また、コウマ或いはシマツナソから得られる麻繊維であるジュートも、本明細書における麻繊維に含まれる。
既述の麻繊維のなかでも、工業的スケールでの生産性、原料の入手容易性の観点から、ヘンプ、ラミー、亜麻等に本実施形態の製造方法を適用することが好ましい。

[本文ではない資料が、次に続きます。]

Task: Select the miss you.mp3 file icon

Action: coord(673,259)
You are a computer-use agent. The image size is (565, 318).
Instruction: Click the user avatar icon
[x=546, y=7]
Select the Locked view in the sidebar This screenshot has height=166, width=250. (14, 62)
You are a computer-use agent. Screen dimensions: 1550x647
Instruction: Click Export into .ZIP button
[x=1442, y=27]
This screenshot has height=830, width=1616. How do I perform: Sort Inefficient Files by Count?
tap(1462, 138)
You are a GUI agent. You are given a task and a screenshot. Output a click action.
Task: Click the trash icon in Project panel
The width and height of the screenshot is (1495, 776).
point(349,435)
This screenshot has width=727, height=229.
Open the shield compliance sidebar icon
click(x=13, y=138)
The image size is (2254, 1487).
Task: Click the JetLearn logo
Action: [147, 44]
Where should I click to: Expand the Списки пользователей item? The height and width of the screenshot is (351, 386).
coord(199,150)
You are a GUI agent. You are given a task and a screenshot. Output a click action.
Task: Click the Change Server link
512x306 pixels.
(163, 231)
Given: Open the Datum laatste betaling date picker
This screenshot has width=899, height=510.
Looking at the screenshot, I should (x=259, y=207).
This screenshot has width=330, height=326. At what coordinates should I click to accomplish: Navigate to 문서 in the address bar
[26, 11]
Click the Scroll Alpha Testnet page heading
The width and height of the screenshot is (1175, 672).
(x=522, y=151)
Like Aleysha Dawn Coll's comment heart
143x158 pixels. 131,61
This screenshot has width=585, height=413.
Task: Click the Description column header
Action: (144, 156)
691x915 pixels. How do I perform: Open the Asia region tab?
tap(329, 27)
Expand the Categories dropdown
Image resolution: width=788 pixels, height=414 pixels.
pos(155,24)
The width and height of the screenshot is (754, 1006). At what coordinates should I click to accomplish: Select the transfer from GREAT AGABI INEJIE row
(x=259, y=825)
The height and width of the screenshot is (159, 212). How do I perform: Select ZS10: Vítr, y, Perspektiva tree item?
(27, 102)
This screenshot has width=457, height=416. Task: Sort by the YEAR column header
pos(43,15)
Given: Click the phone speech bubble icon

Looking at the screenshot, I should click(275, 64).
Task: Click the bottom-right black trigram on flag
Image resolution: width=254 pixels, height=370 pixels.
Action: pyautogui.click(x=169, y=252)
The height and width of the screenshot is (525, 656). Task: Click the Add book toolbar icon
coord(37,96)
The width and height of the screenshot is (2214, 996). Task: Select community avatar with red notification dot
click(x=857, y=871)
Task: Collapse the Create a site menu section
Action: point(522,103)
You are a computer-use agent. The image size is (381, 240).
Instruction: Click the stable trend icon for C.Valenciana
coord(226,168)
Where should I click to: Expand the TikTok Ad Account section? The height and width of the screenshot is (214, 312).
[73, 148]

本実施形態の紡糸用麻繊維の製造方法は、剛直なセルロース繊維であるシチトウイ、芭蕉、バナナの葉、月桃の葉、茎、パピルス、カポックコウゾ、ミツマタ、ガンピ、柳、竹、ハスの樹皮、茎、葉等から得られる繊維等にも有効ではあるが、特に麻繊維に用いることで、生産性の向上効果が著しい。

Claims (5)

  1. タンパク質分解酵素及びデンプン加水分解酵素からなる群より選択される少なくとも1種の酵素と、水と、を含有する処理液に、原料麻繊維を、60℃〜100℃の温度条件下で、30分間〜60分間浸漬する浸漬処理工程と、
    浸漬処理された麻繊維を水洗する水洗工程と、
    水洗された麻繊維を乾燥する乾燥工程と、を含む、紡糸用麻繊維の製造方法。
  2. 前記処理液が、アルカリ剤を含有する、請求項1に記載の紡糸用麻繊維の製造方法。
  3. 前記処理液のpHが9以上13以下である、請求項1又は請求項2に記載の紡糸用麻繊維の製造方法。
  4. 前記水洗工程の後に、ニトロベンゼンスルホン酸ナトリウム及びシアヌール酸ナトリウムからなる群より選ばれる少なくとも1種の化合物と水とを含有する後処理液に、水洗された麻繊維を浸漬し、60℃〜100℃の温度条件下で、20分間〜50分間保持する後処理工程を有する、請求項1〜請求項3のいずれか1項に記載の紡糸用麻繊維の製造方法。
  5. 請求項1〜請求項4のいずれか1項に記載の麻繊維の製造方法により得られた、原料麻繊維に比較して繊維径が細く、捻れがあり、繊維表面に微細な起毛を有する紡糸用麻繊維。